A total of 114,800 smoking-material fires resulted in an estimated 680 deaths, 1,520 injuries and $737 billion in direct property damage in 2008. (Smoking materials are defined as lighted tobacco products, but do not include matches or lighters.)
According to Lorraine Carli, NFPA’s vice president of communications, nearly all home smoking-material fires are unintentional, and are most often caused by some human error in control or disposal.
“Widespread use of safeguards like fire-safe cigarettes, which can minimize or altogether prevent the damage incurred by smoking-material related mishaps, serves as a critical step for further reducing the nation’s fire problem,” said Carli.
In 2003, New York was the first state to adopt a fire-safe cigarette requirement.
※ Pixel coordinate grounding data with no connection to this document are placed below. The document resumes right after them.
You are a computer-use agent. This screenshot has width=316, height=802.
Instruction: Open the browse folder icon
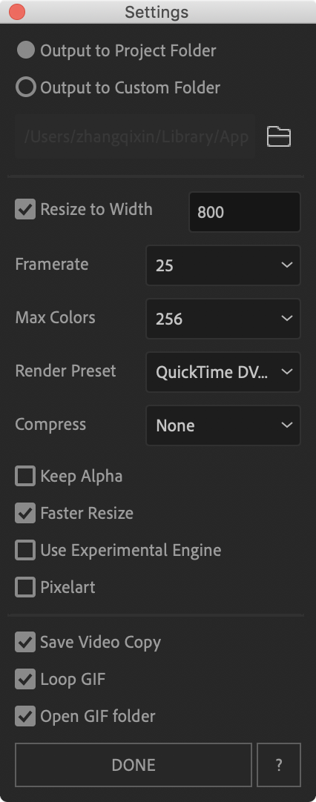pyautogui.click(x=279, y=136)
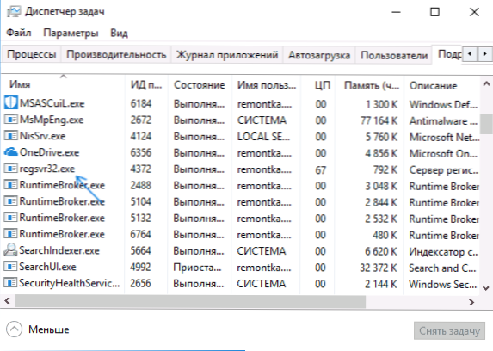Select the SearchUI.exe process icon
The width and height of the screenshot is (493, 351).
pyautogui.click(x=10, y=267)
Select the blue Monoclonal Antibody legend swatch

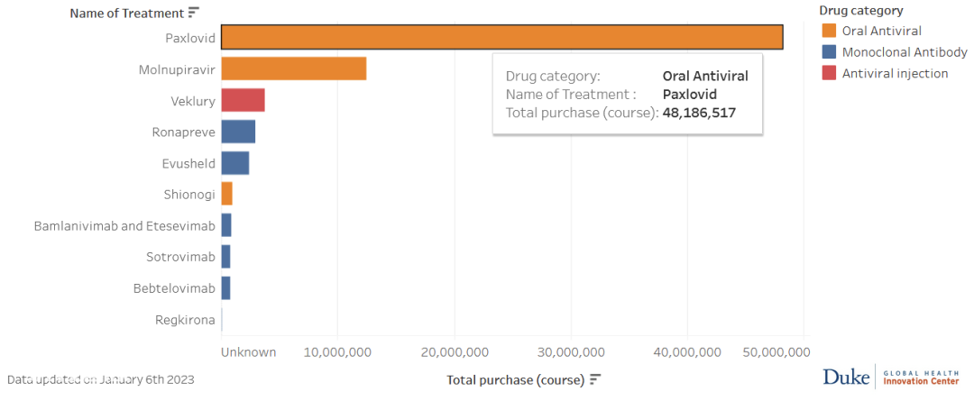(x=828, y=52)
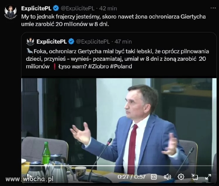The height and width of the screenshot is (186, 219).
Task: Open ExplicitePL display name in main tweet
Action: tap(37, 8)
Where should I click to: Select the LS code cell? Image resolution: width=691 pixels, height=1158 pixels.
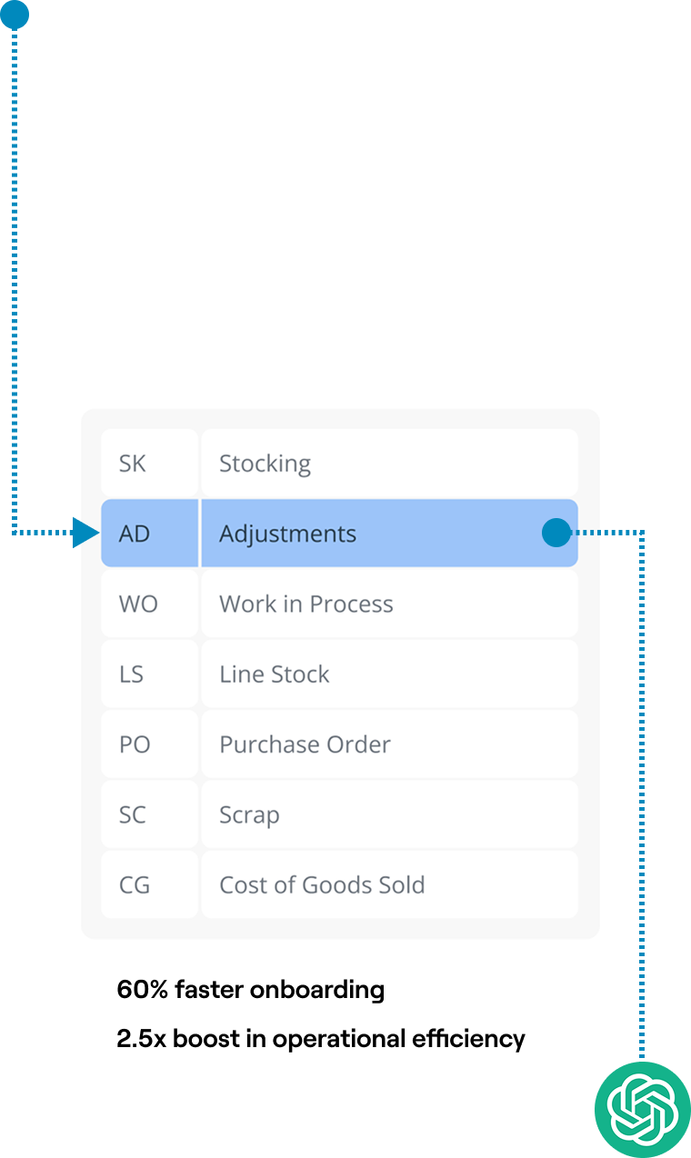tap(149, 674)
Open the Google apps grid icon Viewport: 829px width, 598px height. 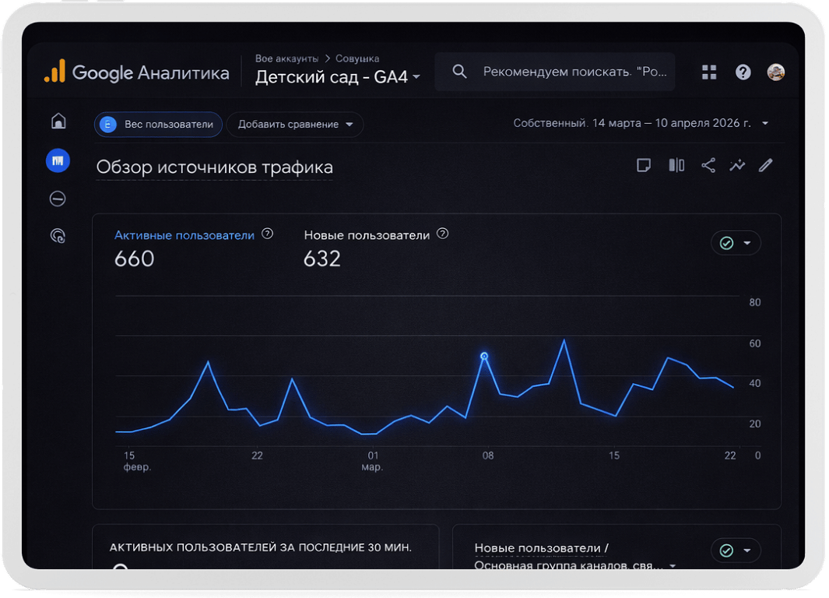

By the end of 2008, a total of 18 states across the country implemented the law. From 2003 to 2008, when the percentage of smokers covered by the law rose from 0% to 21-29%, the number of smoking-material structure fires fell 14%, and the number of civilian deaths dropped 16%. When the law is fully effective (in late 2012), simple projections show that the fire reduction rate should reach 50-70%, and the civilian fire death rate should drop by 56-77% (both relative to levels in 2003, the last year before the fire-safe cigarette law was effective in any state.)
“We are thrilled to see the intended consequences of fire-safe cigarette legislation,” said Carli. “It is clear that the initiative has already made an impact on public safety and that further progress will be achieved over the next few years."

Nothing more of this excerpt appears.